Lenovo has revealed its first-quarter earnings, showing a 23-percent increase in net profit that trumps what analysts had anticipated. Among the numbers, however, was one particular tidbit of information that further solidifies perspectives on the industry as a whole: Lenovo saw greater profits from its mobile devices rather than PCs.
The PC industry has seen lagging sales for awhile now, something spurred on by the increasing proliferation of mobile devices and their ability to perform many of the functions the average user does on a laptop. As such, Lenovo has increased its mobile push – both in terms of smartphones and tablets- particularly in China.
The total number of sales between its smartphones and tablets resulted in higher revenues than from its PC division. In particular, the company has seen its mobile revenues soar as its sales rise in China, currently the largest smartphone market in the world, take off. This could increase further in the coming months as Lenovo expands handset sales into the US and other markets.
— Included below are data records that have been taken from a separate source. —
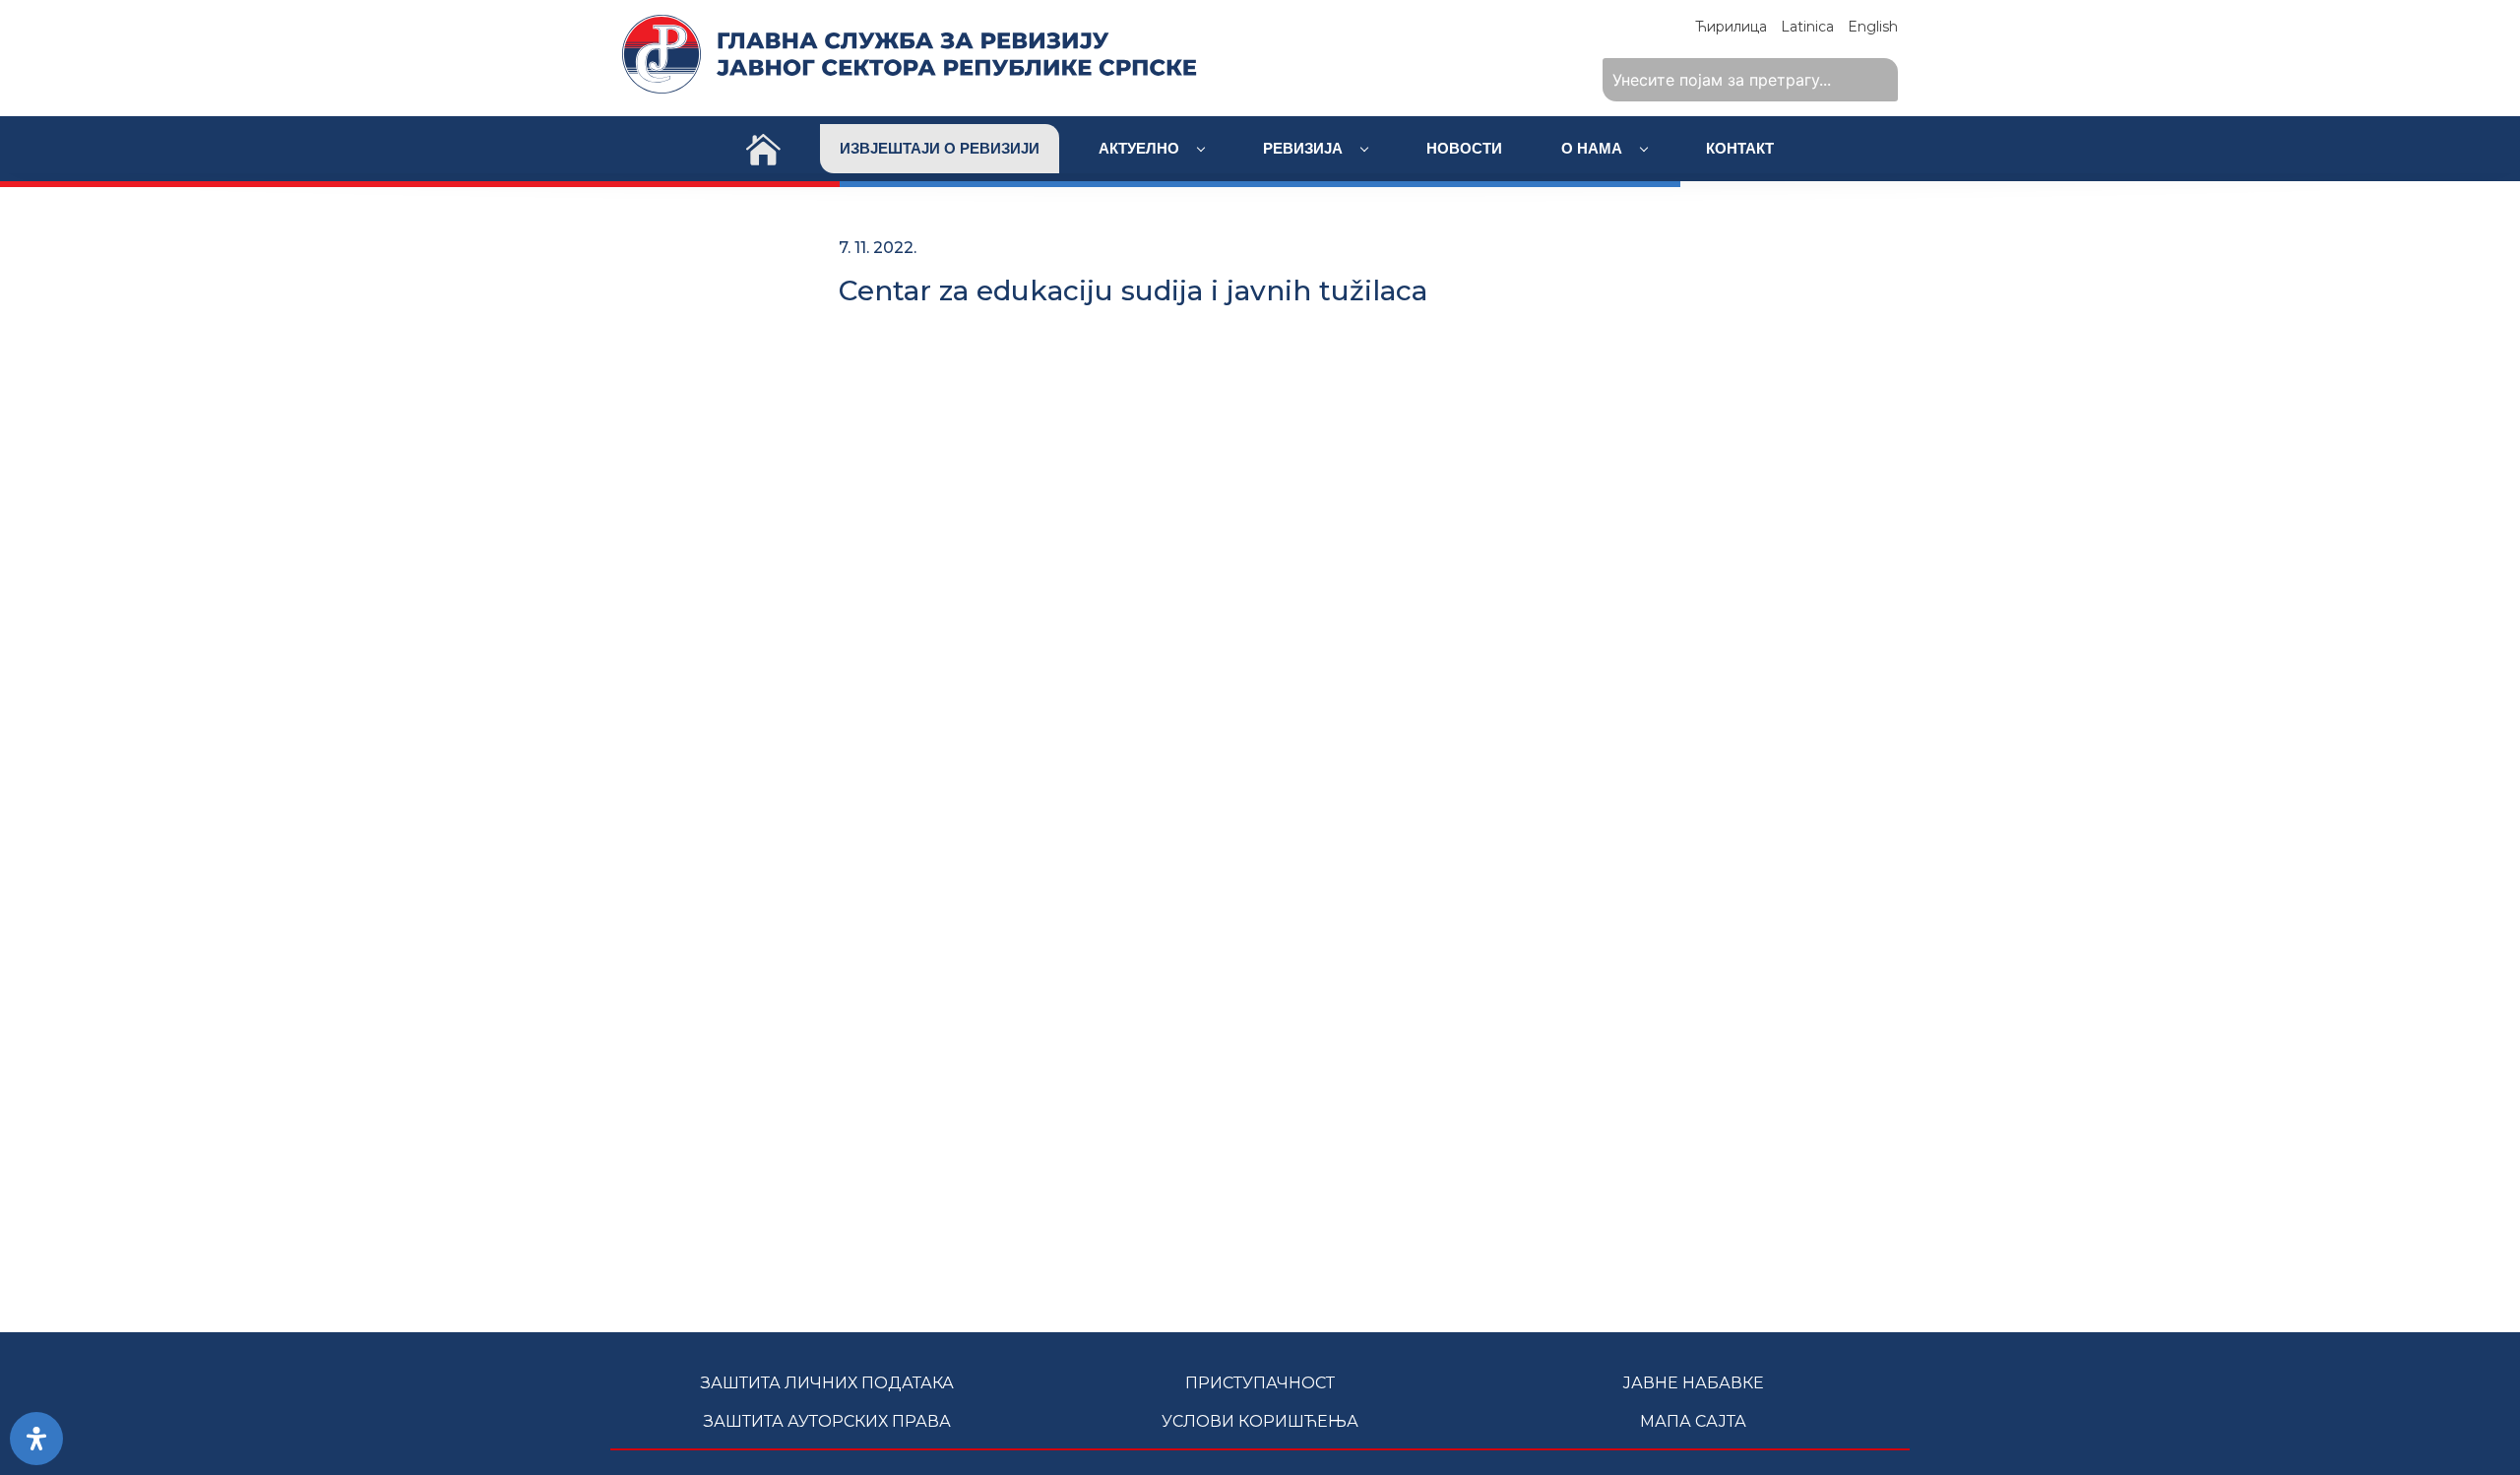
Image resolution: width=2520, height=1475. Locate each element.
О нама (1593, 148)
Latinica (1807, 26)
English (1873, 26)
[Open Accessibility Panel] (36, 1438)
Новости (1464, 148)
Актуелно (1141, 148)
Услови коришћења (1260, 1421)
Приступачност (1260, 1383)
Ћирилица (1731, 26)
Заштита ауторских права (827, 1421)
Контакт (1740, 148)
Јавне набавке (1693, 1383)
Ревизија (1305, 148)
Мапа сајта (1693, 1421)
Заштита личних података (827, 1383)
As far as the actual earnings go, Lenovo made $174 million USD in the first quarter, a number that tops the estimated $166 million in earnings that were expected. During this quarter, the company also saw its market share increase to 4.7-percent, jumping a rung ahead of previously-dominant ZTE Corporation, according to numbers by research firm IDC.
Overall, Lenovo saw its quarterly revenues rise to $8.8 billion, a 9.7-percent increase. The gross profit margin, meanwhile, increased a slight 0.5-percent year-on-year. It is expected the company’s margins will increase as revenue from its Mobile Internet and Digital home division hits 25-percent by March 2015.